**INFORMATION GIVEN**:
--- --- ---

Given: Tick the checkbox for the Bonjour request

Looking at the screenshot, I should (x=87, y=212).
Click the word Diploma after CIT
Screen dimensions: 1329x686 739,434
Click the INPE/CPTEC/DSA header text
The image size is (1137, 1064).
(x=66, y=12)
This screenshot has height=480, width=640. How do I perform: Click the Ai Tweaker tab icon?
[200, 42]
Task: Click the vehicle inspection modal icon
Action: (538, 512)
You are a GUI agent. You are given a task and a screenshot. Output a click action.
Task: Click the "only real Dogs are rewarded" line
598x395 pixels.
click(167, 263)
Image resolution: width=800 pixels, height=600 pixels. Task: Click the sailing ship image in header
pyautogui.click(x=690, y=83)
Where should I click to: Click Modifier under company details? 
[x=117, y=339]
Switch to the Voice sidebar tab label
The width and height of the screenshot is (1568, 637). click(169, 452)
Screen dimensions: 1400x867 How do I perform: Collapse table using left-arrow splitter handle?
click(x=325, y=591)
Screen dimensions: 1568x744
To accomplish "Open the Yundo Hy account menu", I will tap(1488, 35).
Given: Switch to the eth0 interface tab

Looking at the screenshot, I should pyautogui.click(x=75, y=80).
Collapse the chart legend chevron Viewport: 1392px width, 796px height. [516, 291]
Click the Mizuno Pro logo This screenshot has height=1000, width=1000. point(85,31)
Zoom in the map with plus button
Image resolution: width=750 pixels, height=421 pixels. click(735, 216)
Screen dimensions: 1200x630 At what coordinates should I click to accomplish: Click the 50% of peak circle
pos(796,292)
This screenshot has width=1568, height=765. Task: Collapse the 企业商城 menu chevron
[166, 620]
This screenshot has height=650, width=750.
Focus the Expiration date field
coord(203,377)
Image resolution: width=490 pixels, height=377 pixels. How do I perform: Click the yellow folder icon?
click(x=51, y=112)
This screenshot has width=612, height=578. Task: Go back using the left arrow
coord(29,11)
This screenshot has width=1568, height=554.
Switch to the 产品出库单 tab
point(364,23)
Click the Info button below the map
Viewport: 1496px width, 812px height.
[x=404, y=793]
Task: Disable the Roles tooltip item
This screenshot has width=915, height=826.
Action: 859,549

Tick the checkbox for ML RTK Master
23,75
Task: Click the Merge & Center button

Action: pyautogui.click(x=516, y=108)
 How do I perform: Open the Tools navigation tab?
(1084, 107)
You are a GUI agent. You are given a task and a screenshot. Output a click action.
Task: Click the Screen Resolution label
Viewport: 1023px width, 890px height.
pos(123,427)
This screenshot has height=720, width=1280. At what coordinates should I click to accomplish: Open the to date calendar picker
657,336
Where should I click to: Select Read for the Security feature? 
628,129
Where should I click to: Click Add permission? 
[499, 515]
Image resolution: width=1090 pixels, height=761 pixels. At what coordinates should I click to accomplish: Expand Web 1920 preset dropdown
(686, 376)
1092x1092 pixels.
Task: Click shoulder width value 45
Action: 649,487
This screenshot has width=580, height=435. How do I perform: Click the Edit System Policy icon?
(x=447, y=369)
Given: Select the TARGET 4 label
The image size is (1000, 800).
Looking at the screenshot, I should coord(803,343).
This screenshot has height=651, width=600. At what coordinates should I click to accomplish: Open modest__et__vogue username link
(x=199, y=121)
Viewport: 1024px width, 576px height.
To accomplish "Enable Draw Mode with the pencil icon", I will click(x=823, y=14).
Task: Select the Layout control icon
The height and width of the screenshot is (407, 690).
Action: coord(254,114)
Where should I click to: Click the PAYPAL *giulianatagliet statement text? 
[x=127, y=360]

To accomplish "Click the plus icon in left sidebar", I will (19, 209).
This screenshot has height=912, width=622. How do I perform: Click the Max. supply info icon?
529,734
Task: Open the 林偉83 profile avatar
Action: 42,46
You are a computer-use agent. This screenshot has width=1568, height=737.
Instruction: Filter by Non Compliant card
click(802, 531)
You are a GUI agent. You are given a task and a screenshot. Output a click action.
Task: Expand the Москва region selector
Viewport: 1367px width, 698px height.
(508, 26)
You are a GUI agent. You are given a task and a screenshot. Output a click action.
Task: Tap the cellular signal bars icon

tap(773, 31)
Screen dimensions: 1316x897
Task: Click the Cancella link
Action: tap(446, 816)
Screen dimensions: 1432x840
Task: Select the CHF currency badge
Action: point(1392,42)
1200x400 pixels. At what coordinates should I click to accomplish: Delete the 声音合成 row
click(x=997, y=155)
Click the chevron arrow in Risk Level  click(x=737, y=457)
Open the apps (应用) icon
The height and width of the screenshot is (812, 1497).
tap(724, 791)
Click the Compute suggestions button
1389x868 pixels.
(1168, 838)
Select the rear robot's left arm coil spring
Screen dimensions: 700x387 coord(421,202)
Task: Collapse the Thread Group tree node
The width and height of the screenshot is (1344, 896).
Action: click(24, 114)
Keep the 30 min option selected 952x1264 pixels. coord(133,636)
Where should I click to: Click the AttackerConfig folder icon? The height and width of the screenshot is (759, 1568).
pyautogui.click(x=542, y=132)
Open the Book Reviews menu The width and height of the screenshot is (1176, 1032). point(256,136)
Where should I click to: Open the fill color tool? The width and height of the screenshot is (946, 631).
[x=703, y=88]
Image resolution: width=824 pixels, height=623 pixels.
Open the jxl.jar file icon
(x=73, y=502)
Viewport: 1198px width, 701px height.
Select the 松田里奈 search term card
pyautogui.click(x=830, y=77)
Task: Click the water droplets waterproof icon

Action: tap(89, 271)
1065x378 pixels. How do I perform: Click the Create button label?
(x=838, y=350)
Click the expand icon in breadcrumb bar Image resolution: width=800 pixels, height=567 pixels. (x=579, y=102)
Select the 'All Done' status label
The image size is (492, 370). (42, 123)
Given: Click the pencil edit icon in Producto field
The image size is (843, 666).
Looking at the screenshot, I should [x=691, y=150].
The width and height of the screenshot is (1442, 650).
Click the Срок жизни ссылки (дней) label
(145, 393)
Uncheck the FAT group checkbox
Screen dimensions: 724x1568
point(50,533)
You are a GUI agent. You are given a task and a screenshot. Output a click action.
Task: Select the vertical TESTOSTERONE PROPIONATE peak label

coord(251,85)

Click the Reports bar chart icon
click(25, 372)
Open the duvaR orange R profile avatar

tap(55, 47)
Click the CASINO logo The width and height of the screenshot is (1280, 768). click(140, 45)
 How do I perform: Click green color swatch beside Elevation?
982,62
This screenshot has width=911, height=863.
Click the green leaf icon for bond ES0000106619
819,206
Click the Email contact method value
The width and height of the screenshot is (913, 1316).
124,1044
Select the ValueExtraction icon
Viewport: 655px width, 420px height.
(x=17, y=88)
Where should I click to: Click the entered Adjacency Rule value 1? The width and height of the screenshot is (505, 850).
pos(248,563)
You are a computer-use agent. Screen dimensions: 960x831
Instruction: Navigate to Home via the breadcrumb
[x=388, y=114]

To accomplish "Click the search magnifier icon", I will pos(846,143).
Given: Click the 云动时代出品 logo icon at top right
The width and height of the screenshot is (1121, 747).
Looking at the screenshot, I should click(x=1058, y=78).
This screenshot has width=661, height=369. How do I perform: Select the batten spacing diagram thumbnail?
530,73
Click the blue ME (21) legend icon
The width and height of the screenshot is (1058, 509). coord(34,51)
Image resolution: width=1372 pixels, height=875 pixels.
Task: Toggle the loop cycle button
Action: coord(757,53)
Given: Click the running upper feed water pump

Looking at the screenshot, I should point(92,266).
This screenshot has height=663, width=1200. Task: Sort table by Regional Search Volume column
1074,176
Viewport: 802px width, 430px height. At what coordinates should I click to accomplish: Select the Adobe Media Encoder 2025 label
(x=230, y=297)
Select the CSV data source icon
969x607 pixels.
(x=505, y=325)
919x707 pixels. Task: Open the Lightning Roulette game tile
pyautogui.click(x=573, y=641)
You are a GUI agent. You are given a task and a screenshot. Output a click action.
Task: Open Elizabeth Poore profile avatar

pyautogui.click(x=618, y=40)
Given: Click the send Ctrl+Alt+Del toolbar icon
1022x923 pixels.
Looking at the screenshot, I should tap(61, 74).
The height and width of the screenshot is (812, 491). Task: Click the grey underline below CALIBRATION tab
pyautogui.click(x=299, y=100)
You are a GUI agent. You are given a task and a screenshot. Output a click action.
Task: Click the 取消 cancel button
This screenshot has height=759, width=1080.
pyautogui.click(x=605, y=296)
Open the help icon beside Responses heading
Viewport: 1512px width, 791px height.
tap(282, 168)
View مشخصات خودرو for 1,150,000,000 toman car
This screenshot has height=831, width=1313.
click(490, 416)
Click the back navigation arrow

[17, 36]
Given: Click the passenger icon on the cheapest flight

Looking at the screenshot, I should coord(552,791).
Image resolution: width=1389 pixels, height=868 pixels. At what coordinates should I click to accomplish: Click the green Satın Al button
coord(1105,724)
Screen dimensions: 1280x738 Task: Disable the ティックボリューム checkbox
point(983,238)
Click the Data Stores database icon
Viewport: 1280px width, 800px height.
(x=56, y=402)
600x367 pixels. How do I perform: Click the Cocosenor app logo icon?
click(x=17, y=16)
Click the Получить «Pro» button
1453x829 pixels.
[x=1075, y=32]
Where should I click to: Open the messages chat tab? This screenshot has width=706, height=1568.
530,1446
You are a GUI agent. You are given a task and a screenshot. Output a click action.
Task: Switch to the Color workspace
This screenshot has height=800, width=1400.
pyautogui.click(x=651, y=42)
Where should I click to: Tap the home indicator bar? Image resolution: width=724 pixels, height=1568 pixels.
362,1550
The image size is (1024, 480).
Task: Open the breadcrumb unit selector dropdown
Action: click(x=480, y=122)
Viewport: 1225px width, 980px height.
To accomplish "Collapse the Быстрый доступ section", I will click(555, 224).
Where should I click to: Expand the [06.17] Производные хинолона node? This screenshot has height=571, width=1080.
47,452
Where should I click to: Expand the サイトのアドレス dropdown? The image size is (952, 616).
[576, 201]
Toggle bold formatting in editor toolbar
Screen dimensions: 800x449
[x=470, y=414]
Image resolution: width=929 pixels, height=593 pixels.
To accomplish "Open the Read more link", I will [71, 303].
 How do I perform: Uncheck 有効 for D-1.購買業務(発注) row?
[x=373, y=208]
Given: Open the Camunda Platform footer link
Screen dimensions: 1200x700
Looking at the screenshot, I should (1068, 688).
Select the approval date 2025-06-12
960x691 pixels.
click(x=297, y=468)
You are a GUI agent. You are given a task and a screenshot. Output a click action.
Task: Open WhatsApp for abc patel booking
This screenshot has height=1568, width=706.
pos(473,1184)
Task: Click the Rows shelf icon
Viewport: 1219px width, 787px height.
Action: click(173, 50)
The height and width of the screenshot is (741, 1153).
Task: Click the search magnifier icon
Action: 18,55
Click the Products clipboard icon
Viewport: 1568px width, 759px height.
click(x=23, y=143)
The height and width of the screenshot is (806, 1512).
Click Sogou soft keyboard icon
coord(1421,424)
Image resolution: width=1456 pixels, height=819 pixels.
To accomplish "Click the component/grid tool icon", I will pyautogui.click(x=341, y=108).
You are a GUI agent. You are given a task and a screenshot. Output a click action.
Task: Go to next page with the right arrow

--- --- ---

**WORK REQUEST**: The answer must be all the lines above that hold the word "pencil".

**SOLUTION**:
To accomplish "Enable Draw Mode with the pencil icon", I will click(x=823, y=14).
Given: Click the pencil edit icon in Producto field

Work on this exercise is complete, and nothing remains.